Mann attempts to defend the manufactured consensus.
[Update a few minutes later]
Note, as usual, that he confines his defense to the emails, and never even attempts to address the much more damaging revelations from the models and data sets:
I cannot condone some things that colleagues of mine wrote or requested in the e-mails recently stolen from a climate research unit at a British university. But the messages do not undermine the scientific case that human-caused climate change is real.
Both true, and irrelevant. A straw man, in fact. The emails raise suspicion to tropospheric levels, but no, they don’t in themselves undermine the case. What does that is the clear cherry picking of station data and arbitrary “homogenization” that miraculously always results in a temperature increase.
[Mid-afternoon update]
Patrick Michaels isn’t impressed by the apologia:
Penn State and East Anglia have initiated “investigations” into Mann’s and Jones’s activities. Will Penn State request all of Mann’s e-mails from University of Virginia, where he was for the most of Climategate? Will the school comply? Will East Anglia clean out its massively politicized house?
Don’t hold your breath. Penn State gets over $750 million in federal-taxpayer dollars, and Jones alone received $22 million since the turn of the century. Because universities charge 50 to 125 percent “overhead” on research dollars, climate change is supporting a lot of humanities departments around the world.

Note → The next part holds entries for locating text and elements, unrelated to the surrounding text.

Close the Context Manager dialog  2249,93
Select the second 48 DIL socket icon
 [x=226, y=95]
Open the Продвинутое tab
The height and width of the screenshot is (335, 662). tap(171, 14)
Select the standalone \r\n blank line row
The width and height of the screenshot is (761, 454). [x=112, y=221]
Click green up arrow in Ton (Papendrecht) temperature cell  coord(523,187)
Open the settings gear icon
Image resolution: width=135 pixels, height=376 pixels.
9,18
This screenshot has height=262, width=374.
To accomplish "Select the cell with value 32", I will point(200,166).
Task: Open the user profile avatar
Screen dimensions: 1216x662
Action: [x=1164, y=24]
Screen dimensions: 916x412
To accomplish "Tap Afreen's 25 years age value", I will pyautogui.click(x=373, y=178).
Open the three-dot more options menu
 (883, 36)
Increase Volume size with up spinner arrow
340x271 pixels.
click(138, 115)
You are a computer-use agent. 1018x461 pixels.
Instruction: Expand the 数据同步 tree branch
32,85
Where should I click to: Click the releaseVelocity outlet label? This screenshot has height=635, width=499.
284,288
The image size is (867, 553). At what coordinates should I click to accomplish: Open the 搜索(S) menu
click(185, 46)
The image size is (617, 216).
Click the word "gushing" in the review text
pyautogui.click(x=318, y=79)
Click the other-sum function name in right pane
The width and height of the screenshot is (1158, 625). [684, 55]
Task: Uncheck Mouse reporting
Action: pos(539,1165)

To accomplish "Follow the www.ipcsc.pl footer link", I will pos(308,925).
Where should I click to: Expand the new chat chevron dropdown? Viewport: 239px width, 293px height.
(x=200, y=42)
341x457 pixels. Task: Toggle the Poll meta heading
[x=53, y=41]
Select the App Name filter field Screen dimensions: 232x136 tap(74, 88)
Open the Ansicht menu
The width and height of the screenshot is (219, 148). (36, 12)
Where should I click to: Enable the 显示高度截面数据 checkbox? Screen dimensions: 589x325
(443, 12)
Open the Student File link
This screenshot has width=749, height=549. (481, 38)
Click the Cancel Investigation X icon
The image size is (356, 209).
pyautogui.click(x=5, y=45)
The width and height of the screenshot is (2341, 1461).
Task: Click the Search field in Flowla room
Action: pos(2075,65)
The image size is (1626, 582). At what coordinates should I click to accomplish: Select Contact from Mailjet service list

So, the tragedy of Climategate is that we simply don’t know how many papers were rejected or simply not submitted because skeptics found it very difficult to publish in this climate. Does anyone seriously think Penn State and East Anglia are going to starve their English departments because of the activities of a few climate scientists?
Curiously, none of this — the attempts to rig the peer-reviewed literature, or the massive amounts of money that likely to influence any university investigations — were discussed in Mann’s Washington Post apologia.
Federal funding of higher education is one of the things that allows the academic bubble to stay inflated, and it’s a vast enabler of left-wing propaganda on campus, in addition to supporting fraud and corruption like this.